Quand une plaque océanique s’enfonce dans le manteau, elle transporte de l’eau enfermée dans des minéraux comme la serpentine et d’autres roches hydratées. En s’enfonçant et en se chauffant, la plupart de ces minéraux se décomposent et libèrent leur eau, qui a tendance à remonter et à alimenter des magmas et des volcans. Seule une fraction de l’eau initiale survit jusqu’à la zone de transition du manteau, une couche intermédiaire située entre environ 410 et 660 kilomètres de profondeur. Les géologues débattent depuis longtemps pour savoir si des minéraux hydratés particuliers, appelés silicates magnésiens hydratés denses, pourraient devenir les principaux transporteurs d’eau profonde une fois la plaque arrivée dans cette zone.
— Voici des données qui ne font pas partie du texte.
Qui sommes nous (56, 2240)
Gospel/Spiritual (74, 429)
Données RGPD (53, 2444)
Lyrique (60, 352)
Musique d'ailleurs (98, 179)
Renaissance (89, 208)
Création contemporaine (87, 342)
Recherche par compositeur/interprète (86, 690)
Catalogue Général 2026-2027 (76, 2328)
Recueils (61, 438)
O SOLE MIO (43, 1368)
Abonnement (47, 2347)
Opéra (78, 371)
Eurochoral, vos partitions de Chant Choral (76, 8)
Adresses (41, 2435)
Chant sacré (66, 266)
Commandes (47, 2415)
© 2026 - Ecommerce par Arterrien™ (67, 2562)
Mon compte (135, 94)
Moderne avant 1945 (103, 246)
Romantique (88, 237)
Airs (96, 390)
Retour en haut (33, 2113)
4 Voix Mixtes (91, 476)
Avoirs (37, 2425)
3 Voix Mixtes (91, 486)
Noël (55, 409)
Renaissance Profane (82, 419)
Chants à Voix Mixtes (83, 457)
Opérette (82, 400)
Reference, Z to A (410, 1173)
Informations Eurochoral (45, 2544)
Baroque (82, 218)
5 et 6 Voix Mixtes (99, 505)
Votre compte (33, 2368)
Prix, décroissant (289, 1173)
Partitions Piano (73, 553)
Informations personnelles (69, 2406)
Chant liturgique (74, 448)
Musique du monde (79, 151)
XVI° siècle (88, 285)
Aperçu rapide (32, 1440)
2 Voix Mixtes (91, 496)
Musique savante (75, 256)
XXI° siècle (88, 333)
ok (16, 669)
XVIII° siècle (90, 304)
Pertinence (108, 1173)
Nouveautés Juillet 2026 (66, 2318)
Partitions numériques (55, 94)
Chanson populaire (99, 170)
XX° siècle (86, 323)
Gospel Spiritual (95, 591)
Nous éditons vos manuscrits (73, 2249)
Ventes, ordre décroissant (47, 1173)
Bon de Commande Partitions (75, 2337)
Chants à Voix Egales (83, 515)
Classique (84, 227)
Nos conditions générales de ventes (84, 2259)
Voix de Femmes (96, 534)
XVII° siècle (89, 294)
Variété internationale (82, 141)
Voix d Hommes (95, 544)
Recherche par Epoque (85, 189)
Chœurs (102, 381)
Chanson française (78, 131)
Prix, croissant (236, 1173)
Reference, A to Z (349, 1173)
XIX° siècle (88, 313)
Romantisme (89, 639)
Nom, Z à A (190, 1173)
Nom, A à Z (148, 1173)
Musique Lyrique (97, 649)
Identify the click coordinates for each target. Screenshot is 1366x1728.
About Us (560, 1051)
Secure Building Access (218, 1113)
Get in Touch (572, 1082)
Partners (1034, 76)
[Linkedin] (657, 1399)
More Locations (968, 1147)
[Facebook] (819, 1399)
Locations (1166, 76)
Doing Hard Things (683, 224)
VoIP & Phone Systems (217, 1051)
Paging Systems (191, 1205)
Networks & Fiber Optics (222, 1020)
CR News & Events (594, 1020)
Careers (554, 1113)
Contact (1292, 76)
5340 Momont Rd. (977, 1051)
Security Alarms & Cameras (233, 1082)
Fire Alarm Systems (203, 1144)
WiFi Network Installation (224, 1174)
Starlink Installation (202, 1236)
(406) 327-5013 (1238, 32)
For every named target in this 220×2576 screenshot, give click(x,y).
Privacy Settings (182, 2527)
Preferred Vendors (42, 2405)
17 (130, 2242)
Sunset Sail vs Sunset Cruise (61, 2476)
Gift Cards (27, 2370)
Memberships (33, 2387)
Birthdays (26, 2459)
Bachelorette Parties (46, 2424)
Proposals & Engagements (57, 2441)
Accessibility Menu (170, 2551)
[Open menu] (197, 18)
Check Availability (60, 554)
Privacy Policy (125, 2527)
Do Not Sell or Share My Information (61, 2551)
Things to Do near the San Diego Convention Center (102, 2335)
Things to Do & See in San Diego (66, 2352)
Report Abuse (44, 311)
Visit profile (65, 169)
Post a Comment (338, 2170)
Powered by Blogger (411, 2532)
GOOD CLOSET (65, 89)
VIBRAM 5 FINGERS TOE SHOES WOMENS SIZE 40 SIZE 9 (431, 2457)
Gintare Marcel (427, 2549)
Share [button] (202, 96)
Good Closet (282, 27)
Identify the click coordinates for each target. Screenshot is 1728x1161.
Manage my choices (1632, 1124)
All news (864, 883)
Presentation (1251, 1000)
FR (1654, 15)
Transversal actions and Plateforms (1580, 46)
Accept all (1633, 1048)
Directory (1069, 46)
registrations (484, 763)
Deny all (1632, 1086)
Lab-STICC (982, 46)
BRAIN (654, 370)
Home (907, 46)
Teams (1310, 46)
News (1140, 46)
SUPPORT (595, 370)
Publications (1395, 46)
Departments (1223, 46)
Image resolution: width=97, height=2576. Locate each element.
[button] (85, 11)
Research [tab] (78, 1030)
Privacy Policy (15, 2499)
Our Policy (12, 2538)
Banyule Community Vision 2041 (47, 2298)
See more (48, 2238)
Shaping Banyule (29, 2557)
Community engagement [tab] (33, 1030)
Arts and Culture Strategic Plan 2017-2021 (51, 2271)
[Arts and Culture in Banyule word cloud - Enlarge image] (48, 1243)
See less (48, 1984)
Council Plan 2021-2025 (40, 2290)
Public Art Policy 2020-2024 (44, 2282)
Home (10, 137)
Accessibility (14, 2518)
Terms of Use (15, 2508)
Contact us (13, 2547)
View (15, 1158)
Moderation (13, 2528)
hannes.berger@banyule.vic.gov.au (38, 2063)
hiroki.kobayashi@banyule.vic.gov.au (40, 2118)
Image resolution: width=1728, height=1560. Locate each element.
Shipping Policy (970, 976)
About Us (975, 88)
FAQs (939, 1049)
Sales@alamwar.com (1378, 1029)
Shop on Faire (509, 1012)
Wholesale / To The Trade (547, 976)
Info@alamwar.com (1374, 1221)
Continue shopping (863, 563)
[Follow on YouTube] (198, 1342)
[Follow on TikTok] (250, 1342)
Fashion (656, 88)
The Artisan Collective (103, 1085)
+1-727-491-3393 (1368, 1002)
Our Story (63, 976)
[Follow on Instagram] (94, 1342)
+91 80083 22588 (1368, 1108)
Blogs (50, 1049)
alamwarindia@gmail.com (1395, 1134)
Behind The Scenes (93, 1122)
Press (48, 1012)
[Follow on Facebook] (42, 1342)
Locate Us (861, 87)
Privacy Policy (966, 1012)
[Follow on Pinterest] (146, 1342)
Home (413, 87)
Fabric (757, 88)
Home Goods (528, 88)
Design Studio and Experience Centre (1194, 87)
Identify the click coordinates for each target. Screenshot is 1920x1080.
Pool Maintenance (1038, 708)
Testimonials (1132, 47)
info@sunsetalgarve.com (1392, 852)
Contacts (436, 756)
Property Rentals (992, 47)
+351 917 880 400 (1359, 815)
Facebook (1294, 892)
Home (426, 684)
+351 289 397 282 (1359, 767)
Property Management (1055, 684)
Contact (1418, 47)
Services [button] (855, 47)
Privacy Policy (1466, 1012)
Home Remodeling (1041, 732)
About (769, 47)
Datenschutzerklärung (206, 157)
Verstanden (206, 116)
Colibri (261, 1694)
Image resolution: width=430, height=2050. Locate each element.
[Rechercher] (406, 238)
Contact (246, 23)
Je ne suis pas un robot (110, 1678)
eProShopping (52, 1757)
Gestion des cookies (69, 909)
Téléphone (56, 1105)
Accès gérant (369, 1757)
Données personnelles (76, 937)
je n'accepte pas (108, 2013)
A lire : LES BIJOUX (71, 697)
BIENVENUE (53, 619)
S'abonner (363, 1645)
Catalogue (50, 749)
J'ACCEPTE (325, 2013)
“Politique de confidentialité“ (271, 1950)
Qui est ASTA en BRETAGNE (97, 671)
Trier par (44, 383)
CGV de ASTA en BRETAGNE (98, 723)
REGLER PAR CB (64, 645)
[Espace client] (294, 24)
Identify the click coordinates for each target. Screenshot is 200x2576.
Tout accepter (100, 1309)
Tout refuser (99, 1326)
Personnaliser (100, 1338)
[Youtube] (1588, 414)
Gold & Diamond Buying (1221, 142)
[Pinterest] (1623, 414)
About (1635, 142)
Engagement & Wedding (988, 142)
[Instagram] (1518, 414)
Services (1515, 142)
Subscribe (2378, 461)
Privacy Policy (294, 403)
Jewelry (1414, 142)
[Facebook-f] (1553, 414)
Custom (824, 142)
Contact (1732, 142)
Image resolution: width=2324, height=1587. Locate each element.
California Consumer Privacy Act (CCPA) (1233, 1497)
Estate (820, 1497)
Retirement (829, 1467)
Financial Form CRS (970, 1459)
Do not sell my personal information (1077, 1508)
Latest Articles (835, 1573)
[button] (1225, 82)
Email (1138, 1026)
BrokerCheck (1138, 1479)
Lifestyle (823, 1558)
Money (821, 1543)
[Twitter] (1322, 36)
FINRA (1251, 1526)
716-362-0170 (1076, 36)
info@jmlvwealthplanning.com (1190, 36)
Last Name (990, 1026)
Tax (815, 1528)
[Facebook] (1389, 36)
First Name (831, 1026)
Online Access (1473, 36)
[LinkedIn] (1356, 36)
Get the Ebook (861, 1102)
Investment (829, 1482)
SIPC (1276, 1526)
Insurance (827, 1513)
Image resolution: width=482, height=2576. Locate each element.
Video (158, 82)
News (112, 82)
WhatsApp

Recréer la Terre profonde en laboratoire

Pour tester cette hypothèse, les auteurs ont comprimé et chauffé des mélanges simples de magnésium, de silicium et d’eau à des pressions et températures correspondant à celles de la zone de transition du manteau. En faisant varier soigneusement la teneur globale en eau, de très sèche à modérément humide, ils ont observé quels minéraux se formaient à 16 et 21,5 gigapascals et à 1400 kelvins. L’imagerie microscopique et des mesures précises de l’eau dans des cristaux individuels leur ont permis de suivre où l’hydrogène se retrouvait effectivement à l’intérieur de la roche.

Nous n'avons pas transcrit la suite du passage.